**EXTRACT TO READ:**
Helps feed the unemployed and food insecure, donations welcomed

East Hampton Food Pantry Meets Growing Demand




Independent/T. E. McMorrow

“No one in the Hamptons should be hungry,” reads the banner on the homepage of the East Hampton Food Pantry’s website. Working in conjunction with other pantries across the Town of East Hampton, the charitable organization, which was founded in 1989, is stepping up its efforts to feed the hungry at a time of year it normally throttles down that operation.

“In March of last year, we served 1200 people. This year, 1800,” Vicki Littman, chairperson of the charity’s board of directors, said on April 7 as she helped distribute bags of groceries to the occupants in the line of cars pulling up to the tent.

The food pantry sets the tent up at the Town of East Hampton government’s complex at 159 Pantigo Road. To get to the distribution center, you drive past the town’s justice court and the communication tower, then make a left. The distribution center operates from 1 to 6 PM every other Tuesday.

The demand keeps growing.

“Normally, in April, our numbers start decreasing,” Littman said. “We had over 50 new families last month.”

On April 7, the bags for those in need included “bread, milk, eggs . . . and we have toilet paper today,” Littman said about that astonishingly scarce commodity. Each client also gets their fair share of bagels and flagels. “Goldberg’s donates them every Tuesday,” she said. The food pantry was also distributing whole chickens to families, in recognition of the holiday season.

Some of the food and supplies distributed are obtained through direct donations. Much of it, though, is purchased by the pantry.

On alternate Tuesdays, when the East Hampton Food Pantry is closed, the Wainscott and Montauk pantries are open, allowing those in need to get food and supplies every week.

“We serve all of East Hampton,”Littman said, “from Montauk to Wainscott.”

The food the pantries provide enables those in need to marshal scarce dollars.

“This pandemic has laid off so many people,” Littman said. “If we can give two or three days’ worth of food that helps them pay for their rent or their light or phone bill.”

**SUPPLIED INFORMATION:**
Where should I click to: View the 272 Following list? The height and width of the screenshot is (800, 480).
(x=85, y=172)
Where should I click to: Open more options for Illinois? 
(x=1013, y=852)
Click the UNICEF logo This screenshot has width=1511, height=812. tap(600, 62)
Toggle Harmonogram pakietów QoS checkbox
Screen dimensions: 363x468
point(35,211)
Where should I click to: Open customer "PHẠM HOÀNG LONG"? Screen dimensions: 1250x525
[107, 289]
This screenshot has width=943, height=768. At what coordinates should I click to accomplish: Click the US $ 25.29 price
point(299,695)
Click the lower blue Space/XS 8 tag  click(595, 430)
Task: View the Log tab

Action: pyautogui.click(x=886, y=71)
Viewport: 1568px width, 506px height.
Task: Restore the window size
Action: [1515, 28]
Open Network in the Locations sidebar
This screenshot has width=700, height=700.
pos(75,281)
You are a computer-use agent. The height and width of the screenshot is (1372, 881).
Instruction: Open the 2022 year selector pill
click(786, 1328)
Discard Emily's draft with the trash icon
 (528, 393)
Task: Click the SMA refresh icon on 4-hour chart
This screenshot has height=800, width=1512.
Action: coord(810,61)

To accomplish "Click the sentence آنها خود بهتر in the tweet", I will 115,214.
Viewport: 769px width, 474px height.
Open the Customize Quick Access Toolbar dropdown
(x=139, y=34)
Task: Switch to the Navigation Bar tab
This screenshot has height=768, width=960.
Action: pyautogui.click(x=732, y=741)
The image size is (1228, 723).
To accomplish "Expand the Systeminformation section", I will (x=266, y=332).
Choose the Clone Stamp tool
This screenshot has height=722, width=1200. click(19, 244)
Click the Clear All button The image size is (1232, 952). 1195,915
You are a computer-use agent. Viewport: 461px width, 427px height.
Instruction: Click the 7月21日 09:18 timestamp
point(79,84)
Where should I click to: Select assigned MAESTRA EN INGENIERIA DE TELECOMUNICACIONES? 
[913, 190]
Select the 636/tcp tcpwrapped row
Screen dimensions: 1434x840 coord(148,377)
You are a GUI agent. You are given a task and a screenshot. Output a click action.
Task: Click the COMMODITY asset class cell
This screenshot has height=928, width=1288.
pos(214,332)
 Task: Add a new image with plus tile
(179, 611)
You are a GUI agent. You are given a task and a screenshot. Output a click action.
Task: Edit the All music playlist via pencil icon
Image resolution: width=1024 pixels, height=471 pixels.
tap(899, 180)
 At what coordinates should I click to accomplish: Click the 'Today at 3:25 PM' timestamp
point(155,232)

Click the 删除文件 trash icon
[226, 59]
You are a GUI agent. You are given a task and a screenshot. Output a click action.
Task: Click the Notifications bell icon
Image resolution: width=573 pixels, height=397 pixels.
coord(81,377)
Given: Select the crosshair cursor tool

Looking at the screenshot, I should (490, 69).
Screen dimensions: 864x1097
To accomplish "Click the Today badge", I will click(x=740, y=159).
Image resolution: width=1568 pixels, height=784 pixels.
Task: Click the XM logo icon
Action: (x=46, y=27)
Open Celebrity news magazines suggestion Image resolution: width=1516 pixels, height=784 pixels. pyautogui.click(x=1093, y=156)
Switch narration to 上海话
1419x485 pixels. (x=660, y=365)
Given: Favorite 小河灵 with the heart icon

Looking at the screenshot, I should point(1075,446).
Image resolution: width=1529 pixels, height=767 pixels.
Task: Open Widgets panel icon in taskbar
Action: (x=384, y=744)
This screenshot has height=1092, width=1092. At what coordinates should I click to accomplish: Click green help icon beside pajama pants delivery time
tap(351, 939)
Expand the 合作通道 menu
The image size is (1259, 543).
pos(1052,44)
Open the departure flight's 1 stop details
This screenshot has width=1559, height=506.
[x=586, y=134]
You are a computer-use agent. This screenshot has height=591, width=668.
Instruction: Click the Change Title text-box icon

**ASSIGNMENT 1:** According to the food pantry article, in what year was the East Hampton Food Pantry founded?
**ASSIGNMENT 2:** Condense the paragraph of the food pantry article that begins "The food pantry sets the tent up" into a short bulleted list that keeps its main facts.
**ASSIGNMENT 3:** From the food pantry article, output the text starting at the words "Some of the" and ending after the words "marshal scarce dollars.".
The data are not required for anything that comes after them.

**YOUR SOLUTION 1:** 1989

**YOUR SOLUTION 2:**
- Location: a tent at the Town of East Hampton government's complex, 159 Pantigo Road
- Directions: drive past the town's justice court and the communication tower, then turn left
- Hours: 1 to 6 PM every other Tuesday

**YOUR SOLUTION 3:**
Some of the food and supplies distributed are obtained through direct donations. Much of it, though, is purchased by the pantry.

On alternate Tuesdays, when the East Hampton Food Pantry is closed, the Wainscott and Montauk pantries are open, allowing those in need to get food and supplies every week.

“We serve all of East Hampton,”Littman said, “from Montauk to Wainscott.”

The food the pantries provide enables those in need to marshal scarce dollars.